Rep. Peter King (R-NY)
King is a vocal Islamophobe who urged Trump in 2016 to implement nationwide surveillance of Muslims and once complained that there are “too many mosques in this country.” He opposed the “politically correct” resolution as “replete” with “moral equivalency.”
Rep. Doug LaMalfa (R-CA)
LaMalfa said last month that the House strongly condemns “all forms of anti-Semitism.”
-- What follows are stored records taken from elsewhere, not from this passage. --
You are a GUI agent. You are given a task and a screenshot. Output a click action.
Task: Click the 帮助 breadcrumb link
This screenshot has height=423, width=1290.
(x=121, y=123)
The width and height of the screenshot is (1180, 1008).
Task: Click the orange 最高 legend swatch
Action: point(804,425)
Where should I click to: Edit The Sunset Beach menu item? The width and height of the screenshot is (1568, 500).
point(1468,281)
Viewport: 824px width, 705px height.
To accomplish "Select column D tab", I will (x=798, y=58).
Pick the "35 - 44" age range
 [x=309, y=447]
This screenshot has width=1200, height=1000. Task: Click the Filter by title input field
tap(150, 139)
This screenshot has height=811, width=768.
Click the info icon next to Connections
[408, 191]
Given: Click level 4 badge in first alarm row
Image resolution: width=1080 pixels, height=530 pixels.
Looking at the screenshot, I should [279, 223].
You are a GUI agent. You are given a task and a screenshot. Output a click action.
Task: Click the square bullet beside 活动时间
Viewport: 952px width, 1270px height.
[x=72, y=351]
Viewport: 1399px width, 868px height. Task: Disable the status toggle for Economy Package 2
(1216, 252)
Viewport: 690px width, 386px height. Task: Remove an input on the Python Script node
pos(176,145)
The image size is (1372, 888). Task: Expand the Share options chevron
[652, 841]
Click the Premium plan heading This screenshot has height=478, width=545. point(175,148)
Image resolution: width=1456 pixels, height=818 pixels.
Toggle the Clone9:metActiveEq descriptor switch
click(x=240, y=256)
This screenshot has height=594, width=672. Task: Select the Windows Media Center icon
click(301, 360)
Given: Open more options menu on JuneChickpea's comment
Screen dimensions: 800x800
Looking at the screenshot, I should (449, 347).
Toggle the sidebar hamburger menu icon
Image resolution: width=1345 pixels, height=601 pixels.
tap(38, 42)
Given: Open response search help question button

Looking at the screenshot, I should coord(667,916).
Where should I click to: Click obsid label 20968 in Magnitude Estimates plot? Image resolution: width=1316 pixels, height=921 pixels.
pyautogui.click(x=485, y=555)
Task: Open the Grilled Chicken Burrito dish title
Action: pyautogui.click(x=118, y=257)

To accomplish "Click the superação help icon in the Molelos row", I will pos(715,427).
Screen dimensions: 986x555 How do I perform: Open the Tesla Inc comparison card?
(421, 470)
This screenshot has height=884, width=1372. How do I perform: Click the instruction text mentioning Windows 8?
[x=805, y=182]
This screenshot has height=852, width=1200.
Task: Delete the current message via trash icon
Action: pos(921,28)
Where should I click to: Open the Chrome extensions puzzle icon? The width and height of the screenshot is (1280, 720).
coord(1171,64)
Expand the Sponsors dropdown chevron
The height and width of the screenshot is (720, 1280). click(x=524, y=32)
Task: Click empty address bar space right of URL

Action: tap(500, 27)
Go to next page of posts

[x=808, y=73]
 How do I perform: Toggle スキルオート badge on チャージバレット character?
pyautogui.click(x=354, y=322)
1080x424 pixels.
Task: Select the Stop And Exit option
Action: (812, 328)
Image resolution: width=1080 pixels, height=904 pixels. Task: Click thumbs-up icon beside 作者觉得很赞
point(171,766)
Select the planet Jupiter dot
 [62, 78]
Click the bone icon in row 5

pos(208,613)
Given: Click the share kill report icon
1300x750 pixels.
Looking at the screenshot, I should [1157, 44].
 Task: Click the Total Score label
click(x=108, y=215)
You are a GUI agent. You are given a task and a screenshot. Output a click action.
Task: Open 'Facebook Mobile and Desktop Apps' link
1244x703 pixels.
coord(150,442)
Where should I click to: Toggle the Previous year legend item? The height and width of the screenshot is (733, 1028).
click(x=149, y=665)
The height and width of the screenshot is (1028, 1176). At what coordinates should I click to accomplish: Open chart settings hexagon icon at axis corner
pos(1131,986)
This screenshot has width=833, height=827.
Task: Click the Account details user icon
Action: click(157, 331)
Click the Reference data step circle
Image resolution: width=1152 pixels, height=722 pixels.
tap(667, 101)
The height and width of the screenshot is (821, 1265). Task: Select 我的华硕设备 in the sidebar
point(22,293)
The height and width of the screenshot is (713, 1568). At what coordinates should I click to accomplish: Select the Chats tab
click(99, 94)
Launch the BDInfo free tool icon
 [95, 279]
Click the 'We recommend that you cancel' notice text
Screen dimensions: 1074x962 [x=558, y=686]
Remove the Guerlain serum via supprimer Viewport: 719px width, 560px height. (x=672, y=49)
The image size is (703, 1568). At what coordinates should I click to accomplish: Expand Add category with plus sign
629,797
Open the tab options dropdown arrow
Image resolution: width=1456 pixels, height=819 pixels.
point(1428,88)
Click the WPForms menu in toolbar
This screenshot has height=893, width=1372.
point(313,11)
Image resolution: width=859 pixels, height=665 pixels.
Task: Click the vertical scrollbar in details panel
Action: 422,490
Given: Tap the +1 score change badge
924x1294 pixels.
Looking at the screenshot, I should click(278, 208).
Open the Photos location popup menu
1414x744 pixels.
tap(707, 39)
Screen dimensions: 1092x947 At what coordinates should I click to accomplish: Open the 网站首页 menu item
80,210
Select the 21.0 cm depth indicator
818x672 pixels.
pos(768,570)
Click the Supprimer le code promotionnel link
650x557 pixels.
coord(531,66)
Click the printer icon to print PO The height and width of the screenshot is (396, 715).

The House of Representatives stands with Israel. We strongly condemn all forms of anti-Semitism and reject any movements that deny Israel's right to exist. https://t.co/0CRyScqTEx— Rep. Doug LaMalfa (@RepLaMalfa) February 13, 2019
But on Thursday, he voted against such a condemnation.
Rep. Thomas Massie (R-KY)
Massie mocked the resolution for protecting “just about every group on the planet,” but not “babies on the day of their birth.”
Rep. Steve Palazzo (R-MS)
Palazzo complained on Wednesday that the majority had delayed a resolution to condemn Omar’s remarks. He voted against the resolution brought up a day later.
Rep. Mike Rogers (R-AL)
Rogers said last month that anti-Semitism “has NO place in Congress,” but voted against Thursday’s resolution.
Rep. Chip Roy (R-TX)
Roy approvingly quoted his colleagues in opposing the resolution, saying he was “#ProudToVoteNo” on Thursday. He also accused his Democratic colleagues of raising money off of the resolution.
Rep. Greg Steube (R-FL)
Steube said he voted against the resolution because it did not specifically condemn Omar’s remarks and he did not want to be “complicit in the trivializing of her behavior.” He then made the somewhat contradictory argument that “Anti-Semitic behavior of all forms must be condemned.”
Rep. Ted Yoho (R-FL)
Yoho, who once told a constituent that he was not sure the Civil Rights Act was constitutional, dismissed the resolution and retweeted Islamophobic conservative activist Ben Shapiro, who once tweeted that “Arabs like to bomb crap and live in open sewage,” as he attacked the House Democrats and media for it.
Rep. Lee Zeldin (R-NY)
Zeldin, who hosted both Steve Bannon (Trump’s former chief White House strategist and ex-chairman of Breitbart who is known for his ties to anti-Semitic white nationalists) and Sebastian Gorka (the former Trump security adviser who was a sworn member of a neo-Nazi party in Hungary) for fundraising events for his 2018 re-election campaign, has emerged as one of the most vocal critics of Omar.
On Fox News Friday morning, Zeldin questioned why the resolution didn’t address people “targeted for wearing MAGA hats.”
On Thursday, Zeldin voted no, claiming that to condemn other bigotry was “moral equivalency and double standards.”